政府の教育再生会議は23日午前、第3分科会(教育再生)を首相官邸で開き、大学・大学院改革について、国立大学の大学院生に占める同大学の学部出身者(内部進学者)を最大3割程度に抑えることなどを柱とする素案を大筋で了承した。

内部進学者の制限は、大学の枠を超えて人材を集めることで大学院教育を活性化するのが狙いだ。素案は当初、「最大2割程度」を目標とする方向だったが、大学関係者の反発に配慮し、「3割程度」に改めた。

素案にはこのほか、<1>政府開発援助(ODA)予算を活用し、中国やインドなどからの留学生・研究者の受け入れを推進する<2>大学院教育の財政基盤を強化し、民間からの寄付を受けやすくする優遇税制を導入する――などが盛り込まれた。

教育再生会議はこれに先立ち、高等教育改革を扱う他の五つの有識者会議から代表者を招き、初の合同会議を首相官邸で開いた。
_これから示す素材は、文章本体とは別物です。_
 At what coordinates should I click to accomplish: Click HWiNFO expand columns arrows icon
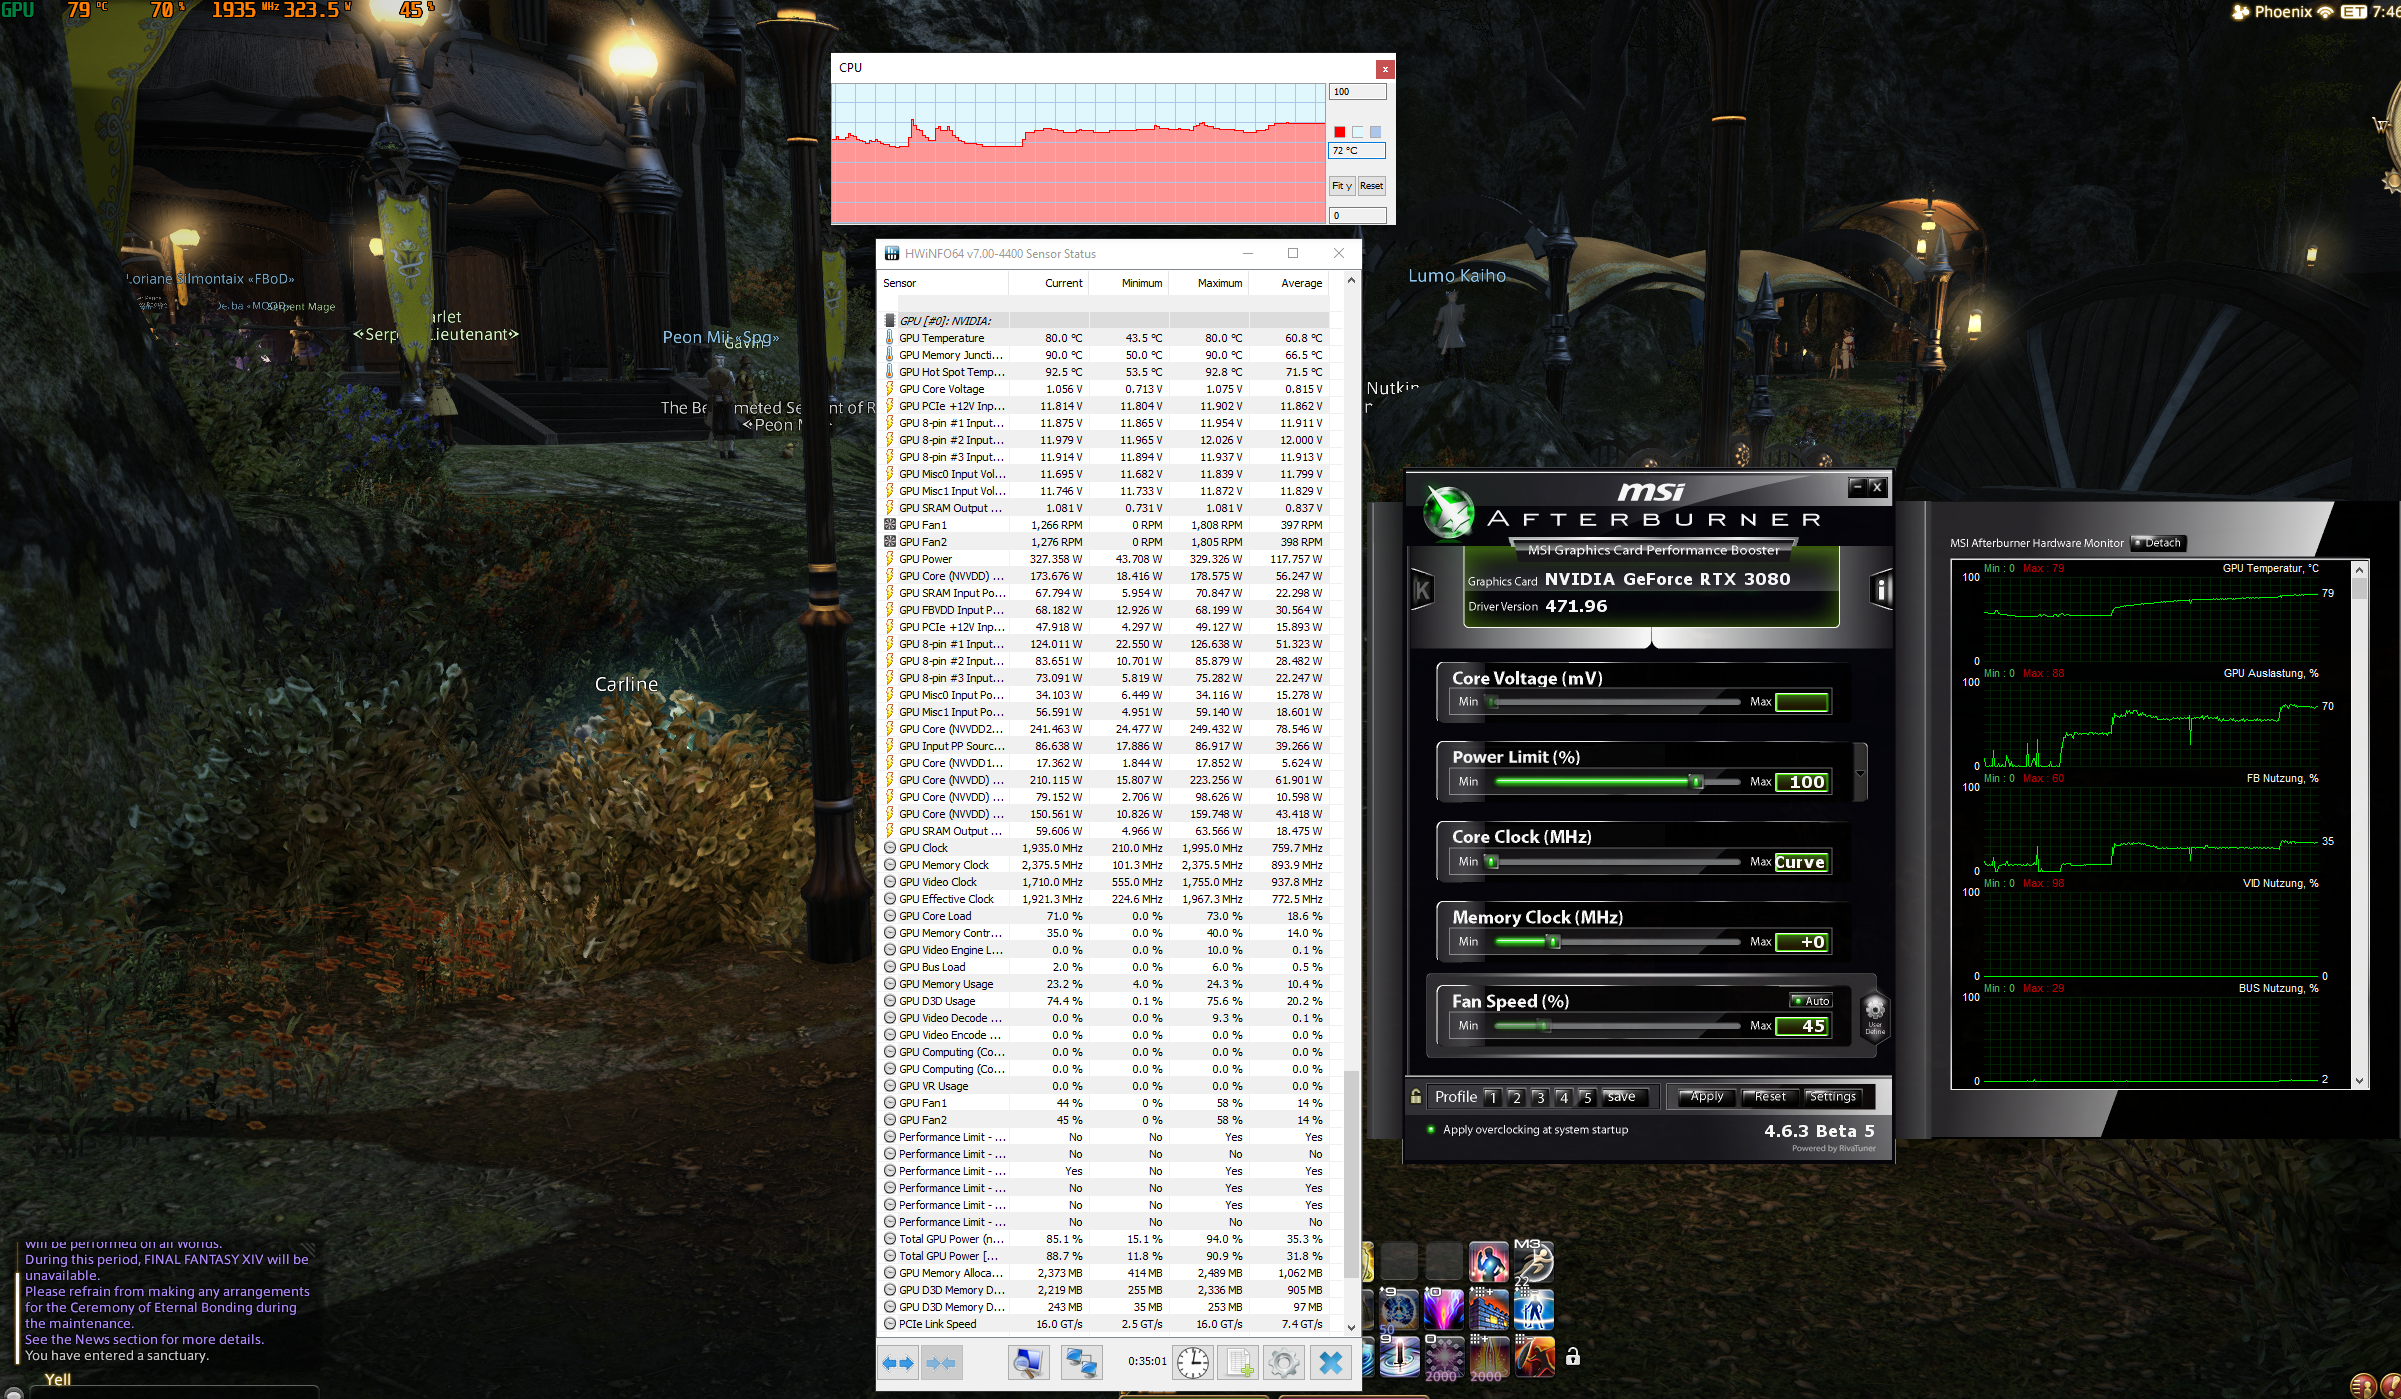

競争原理を積極的に取り入れ、教育面で成果を挙げている大学や優れた研究を選んで予算を投入する「選択と集中」を推進する方針で一致した。

合同会議は、政府の各会議で個別に行われている高等教育改革に関する議論をまとめるために開かれた。教育再生会議のほか、経済財政諮問会議、アジア・ゲートウエー戦略会議、イノベーション25戦略会議、総合科学技術会議、規制改革会議の代表者が参加した。

安倍首相は「基本方針は、関係会議、関係者の協議を踏まえて教育再生会議でまとめて欲しい」と指示した。高等教育の改革方針は、政府が6月にまとめる「経済財政運営と構造改革に関する基本方針(骨太の方針)」に盛り込まれる。